Just the other day we were talking about tit for tat violence in Romeo and Juliet.  Today, USNews.com in Friends, Family and Foes, in Iraq, Sunnis and Shiites Fight, But Sometimes They Marry, brings us a Shiite-Sunni wedding worthy of Friar Tuck's imaginings when he married the star-crossed lovers. 

 "In one respect I'll thy assistant be," he says of the upcoming secret nuptials, "for this alliance may so happy prove, to turn your households rancour to pure love." (Act 2, Scene 3). 

It's hard not to have one's hope slightly buoyed by this symbolic gesture.

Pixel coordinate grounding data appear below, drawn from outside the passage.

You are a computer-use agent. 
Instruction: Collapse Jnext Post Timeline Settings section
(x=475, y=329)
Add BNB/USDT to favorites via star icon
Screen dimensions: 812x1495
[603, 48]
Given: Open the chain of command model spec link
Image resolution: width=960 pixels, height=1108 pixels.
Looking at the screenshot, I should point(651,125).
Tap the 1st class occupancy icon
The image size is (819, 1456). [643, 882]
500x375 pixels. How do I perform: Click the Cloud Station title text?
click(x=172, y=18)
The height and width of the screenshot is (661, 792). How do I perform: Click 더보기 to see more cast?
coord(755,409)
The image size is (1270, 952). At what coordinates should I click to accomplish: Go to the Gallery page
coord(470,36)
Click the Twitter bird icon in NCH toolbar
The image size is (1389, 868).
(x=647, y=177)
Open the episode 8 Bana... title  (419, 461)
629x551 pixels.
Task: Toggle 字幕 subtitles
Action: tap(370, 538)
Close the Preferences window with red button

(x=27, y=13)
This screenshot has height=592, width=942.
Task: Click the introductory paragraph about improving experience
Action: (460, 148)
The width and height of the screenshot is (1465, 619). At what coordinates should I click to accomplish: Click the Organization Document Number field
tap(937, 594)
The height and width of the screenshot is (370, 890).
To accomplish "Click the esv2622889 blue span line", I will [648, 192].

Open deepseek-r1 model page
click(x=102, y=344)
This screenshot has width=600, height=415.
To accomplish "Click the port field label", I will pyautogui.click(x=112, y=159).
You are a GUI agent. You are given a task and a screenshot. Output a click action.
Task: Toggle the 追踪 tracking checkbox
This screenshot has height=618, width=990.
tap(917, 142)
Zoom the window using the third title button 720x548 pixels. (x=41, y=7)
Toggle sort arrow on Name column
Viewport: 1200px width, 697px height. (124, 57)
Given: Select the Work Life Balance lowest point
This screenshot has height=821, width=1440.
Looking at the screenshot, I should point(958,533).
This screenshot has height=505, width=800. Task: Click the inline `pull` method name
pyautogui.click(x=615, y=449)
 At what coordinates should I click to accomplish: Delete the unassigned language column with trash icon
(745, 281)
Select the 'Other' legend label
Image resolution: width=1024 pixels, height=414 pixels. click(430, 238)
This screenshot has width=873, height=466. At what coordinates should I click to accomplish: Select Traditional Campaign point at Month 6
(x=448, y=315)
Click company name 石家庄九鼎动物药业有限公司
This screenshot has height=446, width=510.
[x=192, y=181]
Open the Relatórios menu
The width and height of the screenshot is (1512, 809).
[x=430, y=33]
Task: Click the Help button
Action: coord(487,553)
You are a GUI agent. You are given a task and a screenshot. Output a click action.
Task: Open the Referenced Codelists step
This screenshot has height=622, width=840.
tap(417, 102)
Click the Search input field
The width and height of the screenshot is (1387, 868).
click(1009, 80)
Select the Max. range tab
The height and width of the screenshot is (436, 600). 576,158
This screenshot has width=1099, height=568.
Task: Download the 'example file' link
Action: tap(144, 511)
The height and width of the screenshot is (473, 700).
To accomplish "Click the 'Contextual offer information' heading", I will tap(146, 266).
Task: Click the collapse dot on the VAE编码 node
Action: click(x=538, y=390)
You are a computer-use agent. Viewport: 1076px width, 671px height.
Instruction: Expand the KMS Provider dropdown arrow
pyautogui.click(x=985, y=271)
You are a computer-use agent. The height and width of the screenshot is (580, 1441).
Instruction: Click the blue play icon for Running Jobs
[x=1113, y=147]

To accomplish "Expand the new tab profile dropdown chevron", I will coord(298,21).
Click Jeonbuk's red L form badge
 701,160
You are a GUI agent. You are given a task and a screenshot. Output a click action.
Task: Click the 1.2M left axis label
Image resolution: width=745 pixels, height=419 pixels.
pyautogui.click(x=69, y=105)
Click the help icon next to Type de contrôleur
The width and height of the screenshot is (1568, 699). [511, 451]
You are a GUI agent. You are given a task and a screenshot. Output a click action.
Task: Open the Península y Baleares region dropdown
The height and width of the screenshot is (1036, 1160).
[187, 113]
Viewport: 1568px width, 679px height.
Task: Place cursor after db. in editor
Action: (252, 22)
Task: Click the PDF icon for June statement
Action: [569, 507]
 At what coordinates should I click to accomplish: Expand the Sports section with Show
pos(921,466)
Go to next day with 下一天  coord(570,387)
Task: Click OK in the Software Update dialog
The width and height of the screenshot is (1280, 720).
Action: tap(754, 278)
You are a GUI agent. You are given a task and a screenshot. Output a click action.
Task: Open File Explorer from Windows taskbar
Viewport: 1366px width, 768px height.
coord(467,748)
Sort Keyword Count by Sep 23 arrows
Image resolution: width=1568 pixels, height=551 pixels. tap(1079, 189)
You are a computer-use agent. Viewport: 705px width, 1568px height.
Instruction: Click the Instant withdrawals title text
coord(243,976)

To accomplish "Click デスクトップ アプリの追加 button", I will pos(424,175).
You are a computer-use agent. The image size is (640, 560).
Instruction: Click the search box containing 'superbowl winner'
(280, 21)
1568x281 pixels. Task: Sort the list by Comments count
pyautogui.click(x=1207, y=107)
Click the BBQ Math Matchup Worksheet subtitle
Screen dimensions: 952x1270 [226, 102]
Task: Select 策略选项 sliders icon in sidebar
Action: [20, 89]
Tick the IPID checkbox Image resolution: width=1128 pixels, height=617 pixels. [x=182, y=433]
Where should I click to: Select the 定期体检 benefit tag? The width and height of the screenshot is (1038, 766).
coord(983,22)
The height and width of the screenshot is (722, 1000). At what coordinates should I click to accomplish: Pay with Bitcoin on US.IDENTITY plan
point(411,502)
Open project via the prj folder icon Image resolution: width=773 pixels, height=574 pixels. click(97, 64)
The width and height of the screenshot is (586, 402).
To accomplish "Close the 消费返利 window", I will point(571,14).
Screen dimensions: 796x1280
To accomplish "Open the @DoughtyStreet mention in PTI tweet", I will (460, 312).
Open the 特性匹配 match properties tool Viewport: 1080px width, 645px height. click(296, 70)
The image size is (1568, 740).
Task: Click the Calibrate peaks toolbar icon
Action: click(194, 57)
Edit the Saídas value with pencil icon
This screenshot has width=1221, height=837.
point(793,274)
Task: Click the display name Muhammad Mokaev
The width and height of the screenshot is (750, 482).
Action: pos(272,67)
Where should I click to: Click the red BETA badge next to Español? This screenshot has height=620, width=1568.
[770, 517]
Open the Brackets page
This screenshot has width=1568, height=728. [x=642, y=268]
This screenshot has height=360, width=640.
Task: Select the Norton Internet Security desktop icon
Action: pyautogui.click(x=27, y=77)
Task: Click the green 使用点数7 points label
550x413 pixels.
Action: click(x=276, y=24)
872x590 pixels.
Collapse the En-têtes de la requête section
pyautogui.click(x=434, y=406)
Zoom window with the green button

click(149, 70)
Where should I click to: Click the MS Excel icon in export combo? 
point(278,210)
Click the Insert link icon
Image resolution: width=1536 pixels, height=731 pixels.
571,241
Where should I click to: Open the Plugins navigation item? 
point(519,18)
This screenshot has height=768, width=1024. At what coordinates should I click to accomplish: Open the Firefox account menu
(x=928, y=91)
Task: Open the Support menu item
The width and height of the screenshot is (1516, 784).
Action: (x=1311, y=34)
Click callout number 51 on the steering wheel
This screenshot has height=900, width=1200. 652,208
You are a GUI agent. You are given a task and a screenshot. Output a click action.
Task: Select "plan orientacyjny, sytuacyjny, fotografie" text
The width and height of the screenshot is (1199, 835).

"The bride," USNews.com reports,

is a university student from a storied Sunni tribe, the groom a technician at an Iraqi cellphone company and the son of a prominent Shiite tribal leader. It could almost be a Baghdad version of Romeo and Juliet but with a twist--the marriage was arranged by their parents, in part as a willful symbol of defiance against the sectarian violence that has riven Iraq.

The unlikely nuptials might appear to be a doomed gesture in a place where tension between Sunnis and Shiites seems to keep escalating with random killings and tit-for-tat retaliations. Shiite families have been chased out of suddenly unfriendly Sunni neighborhoods, and vice versa. The sectarian strife has been aggravated by growing confusion over the loyalty of Iraq's Shiite-dominated security forces and a months-long delay in forming a new government.

But the wedding also serves as a reminder of the complexity of the Iraqi mosaic, where Sunnis and Shiites have long been deeply interwoven. Not long ago, a Sunni-Shiite wedding would have been unremarkable. But in today's Baghdad, it is a brave and fraught venture. For these two families, it also means wrestling with the uncertain future of their troubled nation--and placing what amounts to a high-stakes bet that, in part because of events like this one, Iraq will not descend into a full-fledged civil war.